Three years ago, the story of missing toddler Cayley Anthony became a media sensation. This was a story with all the elements of human drama. It had a pretty, young mother who appeared to be partying while her cute toddler went missing for 31 days. At the end of the 31 days, after having repeatedly lied to the grandparents about her child’s whereabouts the mother, Casey, admitted to her parents, Cindy and George that she didn’t know where the child was. She told them her mysterious “Nanny”, named “Zanny” had purportedly fled with the child for parts unknown. The Police were called and a media circus began.

The devoted Grandparents went on TV pleading for information about their missing child and setting up their own search “headquarters”. The daughters’ interviews with Police became increasingly bizarre as she lied incessantly about what had happened and even took them to her workplace, where after a period she admitted hadn’t worked there for two years. Phone pictures and videos surfaced of her inappropriately partying during the 31 days her child was missing. Photo’s and home videos of this cute child incessantly appeared on the TV in the vain hope that someone would recognize her. It was “the stuff that dreams are made of” for media people hawking their product. After months of searching and continual reportage the decomposed skeleton of the child was found in a wood, down the block from the Anthony’s home. Police had already arrested the mother, first for lying to them, obstruction of justice, Neglect. She made bail was arrested again on bad check charges, bailed and finally arrested for Felony Murder in October 2008. Check here for all the summary details without the emotion: http://en.wikipedia.org/wiki/Death_of_Caylee_Anthony .
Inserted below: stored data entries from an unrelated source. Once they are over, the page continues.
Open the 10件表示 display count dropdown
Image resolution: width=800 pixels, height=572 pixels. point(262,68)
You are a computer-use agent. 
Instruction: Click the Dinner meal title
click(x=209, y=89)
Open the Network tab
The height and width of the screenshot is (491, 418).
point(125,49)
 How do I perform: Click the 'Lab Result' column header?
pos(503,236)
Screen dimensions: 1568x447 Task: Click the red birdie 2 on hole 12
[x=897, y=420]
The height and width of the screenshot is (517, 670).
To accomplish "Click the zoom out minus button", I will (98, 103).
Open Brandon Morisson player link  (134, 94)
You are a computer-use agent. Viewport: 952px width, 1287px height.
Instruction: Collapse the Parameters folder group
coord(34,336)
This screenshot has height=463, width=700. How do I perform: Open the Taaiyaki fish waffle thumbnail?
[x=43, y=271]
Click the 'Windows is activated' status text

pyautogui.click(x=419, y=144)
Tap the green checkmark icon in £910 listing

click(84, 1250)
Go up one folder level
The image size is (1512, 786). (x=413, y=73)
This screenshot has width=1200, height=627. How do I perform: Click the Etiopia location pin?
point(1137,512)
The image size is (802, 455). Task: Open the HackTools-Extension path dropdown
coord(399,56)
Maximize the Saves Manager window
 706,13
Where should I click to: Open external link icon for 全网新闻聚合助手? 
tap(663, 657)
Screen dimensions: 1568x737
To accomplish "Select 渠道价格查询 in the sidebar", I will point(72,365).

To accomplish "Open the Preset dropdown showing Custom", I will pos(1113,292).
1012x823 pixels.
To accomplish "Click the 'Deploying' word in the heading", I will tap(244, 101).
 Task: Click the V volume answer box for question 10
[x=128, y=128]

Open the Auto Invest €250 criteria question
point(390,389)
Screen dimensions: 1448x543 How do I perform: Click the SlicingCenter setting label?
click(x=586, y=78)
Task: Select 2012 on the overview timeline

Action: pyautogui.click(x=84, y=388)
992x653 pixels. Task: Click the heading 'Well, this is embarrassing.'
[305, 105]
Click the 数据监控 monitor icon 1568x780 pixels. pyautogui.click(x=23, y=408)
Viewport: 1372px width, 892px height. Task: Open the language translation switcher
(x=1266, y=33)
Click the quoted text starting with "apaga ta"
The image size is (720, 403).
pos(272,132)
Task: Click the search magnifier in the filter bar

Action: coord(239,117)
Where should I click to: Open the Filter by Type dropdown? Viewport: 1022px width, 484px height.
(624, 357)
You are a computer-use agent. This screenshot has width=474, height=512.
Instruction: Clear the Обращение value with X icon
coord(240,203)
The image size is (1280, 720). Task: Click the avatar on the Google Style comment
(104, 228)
This trial has taken HLN, CNN’s trashy headline network into the ratings stratosphere: http://tv.ibtimes.com/casey-anthony-murder-trial-is-it-good-tv-it-is-for-hln/1099.html  HLN  became the network of record for this trial.

Here are some links to the HLN website to providing an idea of the quality of commentary and the coverage this trial is getting.

http://www.cnn.com/video/#/video/bestoftv/2011/06/28/exp.pn.george.anthony.affair.hln

http://www.cnn.com/video/#/video/bestoftv/2011/05/31/exp.pn.casey.public.seats.hln

http://www.cnn.com/video/#/video/bestoftv/2011/06/30/ng.rests.HLN

http://www.cnn.com/video/#/video/bestoftv/2011/06/28/ng.psychic.hln

The guilt or innocence of the defendant is not for me to write, since I haven’t watched the entire trial from the jury’s perspective and I do firmly believe in the process of law. What has concerned me and what I think should interest readers here, is that the sensational coverage of the story degrades the public’s view of legal processes. The guest commentary is supplied by guest Judges (former), prosecutors, lawyers, a psychic, a psychologist, and others, offering critiques of the case, speculation about the witnesses and a verbal box score of the trial’s progress. Naturally, everyone opines about the defendant’s guilt or innocence.

It would be fair to say that with a sequestered jury, this is irrelevant to the disposition of the case. It’s not, however, the fairness of the trial that is of interest to me

Pre-trial publicity, evidentiary leaks and media circus could well have influenced this case before it began. There is a long history of this behavior in our history. In my lifetime from Caryl Chessman, to Sam Shephard to OJ and in many other instances pre-trial publicity affects outcome.

Besides the toxicity of pre-trial publicity, there is another factor that I’ve found very upsetting as I listen to the commentary on this case. For the sake of transparency, I must admit I’ve been one of the 4:00pm to 6:00pm viewers boosting HLN’s ratings. As a non-expert legal buff, I am fascinated on how the public focused away from the legal issues, such as “reasonable doubt” and towards the inanities such as Grandfather George Anthony’s alleged affair.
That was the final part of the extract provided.